▶ _WRITTEN REQUEST_:
Scale everything from the line containing "You are a GUI" down to the final line, both included. Write all of those lines out again, requests too, with every coordinate in the answers multiplied by 1.9 and rounded to a whole number, halves rounding up.

···

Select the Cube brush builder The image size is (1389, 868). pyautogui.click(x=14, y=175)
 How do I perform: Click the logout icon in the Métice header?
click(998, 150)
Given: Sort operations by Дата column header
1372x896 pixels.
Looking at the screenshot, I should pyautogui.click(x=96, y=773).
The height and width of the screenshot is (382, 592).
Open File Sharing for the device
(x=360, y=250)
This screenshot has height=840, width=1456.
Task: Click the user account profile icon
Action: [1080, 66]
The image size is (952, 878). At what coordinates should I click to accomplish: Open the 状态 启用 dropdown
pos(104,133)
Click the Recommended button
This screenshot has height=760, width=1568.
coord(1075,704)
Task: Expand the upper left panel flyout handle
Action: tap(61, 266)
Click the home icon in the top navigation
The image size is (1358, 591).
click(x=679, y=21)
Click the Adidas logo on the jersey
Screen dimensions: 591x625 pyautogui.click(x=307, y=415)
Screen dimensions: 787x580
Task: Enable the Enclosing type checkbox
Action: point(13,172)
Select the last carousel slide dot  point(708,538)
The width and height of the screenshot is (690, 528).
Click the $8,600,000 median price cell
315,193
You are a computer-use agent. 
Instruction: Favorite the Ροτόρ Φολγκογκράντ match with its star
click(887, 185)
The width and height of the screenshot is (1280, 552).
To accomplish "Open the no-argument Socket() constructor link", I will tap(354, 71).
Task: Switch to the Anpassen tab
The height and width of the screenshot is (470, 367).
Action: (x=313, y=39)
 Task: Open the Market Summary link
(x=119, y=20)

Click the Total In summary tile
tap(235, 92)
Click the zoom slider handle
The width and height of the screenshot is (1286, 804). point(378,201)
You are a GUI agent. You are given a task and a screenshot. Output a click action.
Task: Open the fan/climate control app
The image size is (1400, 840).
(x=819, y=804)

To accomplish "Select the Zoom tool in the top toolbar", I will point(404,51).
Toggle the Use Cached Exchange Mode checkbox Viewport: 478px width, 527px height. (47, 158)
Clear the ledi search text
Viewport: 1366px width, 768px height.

···

▶ _OUTPUT OF THE EXERCISE_:
You are a GUI agent. You are given a task and a screenshot. Output a click action.
Task: Open the fan/climate control app
The image size is (1400, 840).
(x=1556, y=1528)

To accomplish "Select the Zoom tool in the top toolbar", I will point(768,97).
Toggle the Use Cached Exchange Mode checkbox Viewport: 478px width, 527px height. (89, 300)
Clear the ledi search text
Viewport: 1366px width, 768px height.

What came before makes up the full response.